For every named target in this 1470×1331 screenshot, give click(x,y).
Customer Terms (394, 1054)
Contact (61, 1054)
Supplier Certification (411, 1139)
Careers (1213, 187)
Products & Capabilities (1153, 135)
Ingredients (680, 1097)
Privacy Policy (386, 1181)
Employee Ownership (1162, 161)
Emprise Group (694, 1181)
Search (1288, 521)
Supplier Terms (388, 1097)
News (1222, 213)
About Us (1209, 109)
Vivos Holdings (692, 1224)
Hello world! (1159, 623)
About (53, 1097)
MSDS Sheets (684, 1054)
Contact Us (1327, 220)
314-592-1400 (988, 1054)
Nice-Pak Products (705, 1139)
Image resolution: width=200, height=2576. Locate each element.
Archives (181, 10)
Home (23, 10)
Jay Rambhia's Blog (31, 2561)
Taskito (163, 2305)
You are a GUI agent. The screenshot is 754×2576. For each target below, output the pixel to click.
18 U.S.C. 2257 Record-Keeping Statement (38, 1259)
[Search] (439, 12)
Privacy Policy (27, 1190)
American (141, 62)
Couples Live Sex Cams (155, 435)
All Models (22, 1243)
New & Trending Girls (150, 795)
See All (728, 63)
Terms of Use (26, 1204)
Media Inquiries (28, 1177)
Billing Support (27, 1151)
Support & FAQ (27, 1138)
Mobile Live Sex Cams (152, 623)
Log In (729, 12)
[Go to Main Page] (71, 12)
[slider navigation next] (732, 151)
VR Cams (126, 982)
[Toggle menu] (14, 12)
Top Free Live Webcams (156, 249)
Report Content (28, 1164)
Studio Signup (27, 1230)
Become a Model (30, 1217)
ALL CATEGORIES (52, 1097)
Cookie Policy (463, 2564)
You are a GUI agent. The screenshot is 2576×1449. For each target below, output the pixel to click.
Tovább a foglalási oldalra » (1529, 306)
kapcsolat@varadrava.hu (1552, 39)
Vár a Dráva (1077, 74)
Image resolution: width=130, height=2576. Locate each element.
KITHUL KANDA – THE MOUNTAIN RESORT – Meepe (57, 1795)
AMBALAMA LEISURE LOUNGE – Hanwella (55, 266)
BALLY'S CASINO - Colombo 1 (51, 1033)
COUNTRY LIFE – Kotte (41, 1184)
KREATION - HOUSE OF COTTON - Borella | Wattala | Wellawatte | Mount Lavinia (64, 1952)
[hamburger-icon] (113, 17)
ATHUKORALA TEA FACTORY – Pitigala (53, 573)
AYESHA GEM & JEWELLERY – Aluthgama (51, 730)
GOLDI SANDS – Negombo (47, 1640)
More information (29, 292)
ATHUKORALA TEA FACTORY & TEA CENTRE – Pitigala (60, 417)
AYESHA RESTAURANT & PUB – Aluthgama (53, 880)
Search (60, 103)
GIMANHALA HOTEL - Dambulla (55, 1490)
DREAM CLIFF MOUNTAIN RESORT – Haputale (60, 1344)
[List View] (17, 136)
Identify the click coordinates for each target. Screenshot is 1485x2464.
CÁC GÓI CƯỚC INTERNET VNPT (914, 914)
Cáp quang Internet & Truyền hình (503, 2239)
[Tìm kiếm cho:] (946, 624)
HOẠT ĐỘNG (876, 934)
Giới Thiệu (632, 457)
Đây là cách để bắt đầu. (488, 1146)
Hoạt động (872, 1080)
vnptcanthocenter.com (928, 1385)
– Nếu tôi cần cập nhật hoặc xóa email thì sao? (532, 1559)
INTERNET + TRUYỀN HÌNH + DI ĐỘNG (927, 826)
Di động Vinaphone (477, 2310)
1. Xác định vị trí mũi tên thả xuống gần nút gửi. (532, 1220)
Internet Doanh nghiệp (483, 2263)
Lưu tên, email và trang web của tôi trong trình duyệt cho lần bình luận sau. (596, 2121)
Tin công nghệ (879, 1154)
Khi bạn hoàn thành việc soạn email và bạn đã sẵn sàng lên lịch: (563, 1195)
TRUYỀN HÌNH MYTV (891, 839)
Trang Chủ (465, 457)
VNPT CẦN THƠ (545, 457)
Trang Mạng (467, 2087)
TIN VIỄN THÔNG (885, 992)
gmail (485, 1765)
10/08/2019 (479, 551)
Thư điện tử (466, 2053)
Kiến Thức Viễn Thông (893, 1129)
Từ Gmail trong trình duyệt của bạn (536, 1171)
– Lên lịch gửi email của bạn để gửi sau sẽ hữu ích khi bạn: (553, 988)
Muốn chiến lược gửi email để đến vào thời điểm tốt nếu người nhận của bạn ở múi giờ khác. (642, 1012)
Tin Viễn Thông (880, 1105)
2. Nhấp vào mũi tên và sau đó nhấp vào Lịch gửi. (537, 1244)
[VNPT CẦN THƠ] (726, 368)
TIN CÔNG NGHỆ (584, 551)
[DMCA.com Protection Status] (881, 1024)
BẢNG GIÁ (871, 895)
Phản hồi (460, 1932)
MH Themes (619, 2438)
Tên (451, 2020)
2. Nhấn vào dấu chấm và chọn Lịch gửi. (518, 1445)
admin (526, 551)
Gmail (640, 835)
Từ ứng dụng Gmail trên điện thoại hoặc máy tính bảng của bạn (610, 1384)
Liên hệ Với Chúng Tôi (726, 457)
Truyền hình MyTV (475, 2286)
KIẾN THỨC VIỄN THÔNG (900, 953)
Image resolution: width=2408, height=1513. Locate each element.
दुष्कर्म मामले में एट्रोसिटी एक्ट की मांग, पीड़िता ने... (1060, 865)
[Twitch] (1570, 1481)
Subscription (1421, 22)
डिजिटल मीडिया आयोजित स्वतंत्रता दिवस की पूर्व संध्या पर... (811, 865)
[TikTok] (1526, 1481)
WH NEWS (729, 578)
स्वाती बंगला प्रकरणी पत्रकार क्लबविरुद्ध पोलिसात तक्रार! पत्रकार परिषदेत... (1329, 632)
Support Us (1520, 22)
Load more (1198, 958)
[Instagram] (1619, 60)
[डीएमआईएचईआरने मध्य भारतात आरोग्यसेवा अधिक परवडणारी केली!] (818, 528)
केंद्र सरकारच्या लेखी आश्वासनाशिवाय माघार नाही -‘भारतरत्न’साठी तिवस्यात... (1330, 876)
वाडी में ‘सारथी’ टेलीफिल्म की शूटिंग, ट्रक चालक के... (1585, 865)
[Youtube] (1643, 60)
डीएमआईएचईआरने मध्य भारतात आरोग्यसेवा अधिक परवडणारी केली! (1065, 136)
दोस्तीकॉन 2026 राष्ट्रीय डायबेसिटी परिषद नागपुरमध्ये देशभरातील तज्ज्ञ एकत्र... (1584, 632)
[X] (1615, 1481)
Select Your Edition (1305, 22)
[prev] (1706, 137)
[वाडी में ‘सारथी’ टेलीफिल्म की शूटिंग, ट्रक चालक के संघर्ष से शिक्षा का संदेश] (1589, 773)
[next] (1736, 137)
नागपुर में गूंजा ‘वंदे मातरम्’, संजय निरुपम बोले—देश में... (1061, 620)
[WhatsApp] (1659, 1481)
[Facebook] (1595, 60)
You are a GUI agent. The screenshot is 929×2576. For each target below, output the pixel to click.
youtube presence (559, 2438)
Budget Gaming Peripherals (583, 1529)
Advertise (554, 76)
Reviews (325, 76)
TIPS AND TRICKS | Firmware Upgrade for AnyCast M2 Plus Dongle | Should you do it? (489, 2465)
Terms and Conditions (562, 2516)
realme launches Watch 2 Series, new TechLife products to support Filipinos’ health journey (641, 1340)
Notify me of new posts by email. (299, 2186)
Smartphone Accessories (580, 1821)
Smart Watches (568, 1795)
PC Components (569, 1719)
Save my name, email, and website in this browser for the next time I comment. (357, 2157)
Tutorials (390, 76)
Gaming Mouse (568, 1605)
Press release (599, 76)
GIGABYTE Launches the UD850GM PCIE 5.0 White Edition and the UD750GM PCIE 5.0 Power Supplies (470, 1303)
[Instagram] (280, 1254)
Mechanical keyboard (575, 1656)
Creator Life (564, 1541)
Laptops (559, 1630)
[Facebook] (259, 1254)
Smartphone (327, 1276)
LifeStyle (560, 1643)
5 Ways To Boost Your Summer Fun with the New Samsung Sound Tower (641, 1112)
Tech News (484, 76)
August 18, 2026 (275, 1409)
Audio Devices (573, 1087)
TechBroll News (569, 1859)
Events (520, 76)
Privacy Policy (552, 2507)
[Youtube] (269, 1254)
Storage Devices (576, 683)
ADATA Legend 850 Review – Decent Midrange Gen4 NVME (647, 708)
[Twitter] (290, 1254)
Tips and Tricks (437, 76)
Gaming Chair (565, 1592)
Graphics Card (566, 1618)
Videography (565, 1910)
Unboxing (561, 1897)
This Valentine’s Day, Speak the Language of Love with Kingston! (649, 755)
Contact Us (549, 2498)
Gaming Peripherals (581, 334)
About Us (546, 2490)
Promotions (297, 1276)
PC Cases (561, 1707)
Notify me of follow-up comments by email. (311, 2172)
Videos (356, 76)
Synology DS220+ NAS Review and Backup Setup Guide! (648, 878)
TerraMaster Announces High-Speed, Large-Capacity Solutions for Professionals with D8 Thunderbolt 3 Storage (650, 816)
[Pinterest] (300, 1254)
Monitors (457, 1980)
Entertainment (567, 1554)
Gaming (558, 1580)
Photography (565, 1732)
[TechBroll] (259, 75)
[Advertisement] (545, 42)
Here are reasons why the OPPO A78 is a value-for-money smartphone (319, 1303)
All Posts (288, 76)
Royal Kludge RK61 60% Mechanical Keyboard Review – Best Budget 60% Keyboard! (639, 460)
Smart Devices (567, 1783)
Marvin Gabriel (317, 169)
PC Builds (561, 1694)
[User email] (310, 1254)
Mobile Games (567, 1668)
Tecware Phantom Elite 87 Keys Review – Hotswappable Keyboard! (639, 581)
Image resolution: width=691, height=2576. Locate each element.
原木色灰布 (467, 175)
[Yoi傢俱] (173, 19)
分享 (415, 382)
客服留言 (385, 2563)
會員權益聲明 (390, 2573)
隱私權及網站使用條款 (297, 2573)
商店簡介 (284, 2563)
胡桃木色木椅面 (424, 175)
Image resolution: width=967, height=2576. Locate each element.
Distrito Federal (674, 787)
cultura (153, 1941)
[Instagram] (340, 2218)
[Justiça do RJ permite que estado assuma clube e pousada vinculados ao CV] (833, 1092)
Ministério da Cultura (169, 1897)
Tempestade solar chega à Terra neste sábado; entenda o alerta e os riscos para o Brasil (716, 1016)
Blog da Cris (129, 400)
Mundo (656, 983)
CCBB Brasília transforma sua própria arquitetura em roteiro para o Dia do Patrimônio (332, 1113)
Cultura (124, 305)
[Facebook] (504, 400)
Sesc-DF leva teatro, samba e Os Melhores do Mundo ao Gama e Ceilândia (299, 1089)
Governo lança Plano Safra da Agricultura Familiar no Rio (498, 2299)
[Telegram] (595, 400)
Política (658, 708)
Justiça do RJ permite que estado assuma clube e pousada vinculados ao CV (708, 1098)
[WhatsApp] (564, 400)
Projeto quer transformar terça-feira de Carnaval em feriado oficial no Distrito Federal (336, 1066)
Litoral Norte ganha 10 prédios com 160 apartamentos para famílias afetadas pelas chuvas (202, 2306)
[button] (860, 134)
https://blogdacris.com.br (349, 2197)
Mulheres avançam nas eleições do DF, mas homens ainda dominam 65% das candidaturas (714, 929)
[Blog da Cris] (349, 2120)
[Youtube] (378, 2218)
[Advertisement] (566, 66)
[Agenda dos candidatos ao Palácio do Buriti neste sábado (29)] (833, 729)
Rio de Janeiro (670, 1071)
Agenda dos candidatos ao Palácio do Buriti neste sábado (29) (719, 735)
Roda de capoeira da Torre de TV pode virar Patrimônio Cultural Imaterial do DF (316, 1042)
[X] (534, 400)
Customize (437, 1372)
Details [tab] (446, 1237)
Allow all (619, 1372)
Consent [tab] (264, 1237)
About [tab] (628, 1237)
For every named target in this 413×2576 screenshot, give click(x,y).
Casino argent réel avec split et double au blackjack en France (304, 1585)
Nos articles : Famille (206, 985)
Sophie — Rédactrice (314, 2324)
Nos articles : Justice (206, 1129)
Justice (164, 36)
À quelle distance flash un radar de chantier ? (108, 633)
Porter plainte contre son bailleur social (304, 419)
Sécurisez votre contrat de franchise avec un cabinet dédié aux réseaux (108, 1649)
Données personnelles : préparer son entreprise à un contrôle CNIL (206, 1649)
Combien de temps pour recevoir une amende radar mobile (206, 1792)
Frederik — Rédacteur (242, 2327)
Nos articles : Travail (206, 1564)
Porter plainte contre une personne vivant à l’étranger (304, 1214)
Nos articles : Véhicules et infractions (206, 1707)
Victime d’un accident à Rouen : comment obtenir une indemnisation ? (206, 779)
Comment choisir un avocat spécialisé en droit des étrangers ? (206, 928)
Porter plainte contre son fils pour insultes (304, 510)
********************
Task objective » Search the entries for the string "Distrito" and copy each line where it occurs.

Exercise solution »
Distrito Federal (674, 787)
Projeto quer transformar terça-feira de Carnaval em feriado oficial no Distrito Federal (336, 1066)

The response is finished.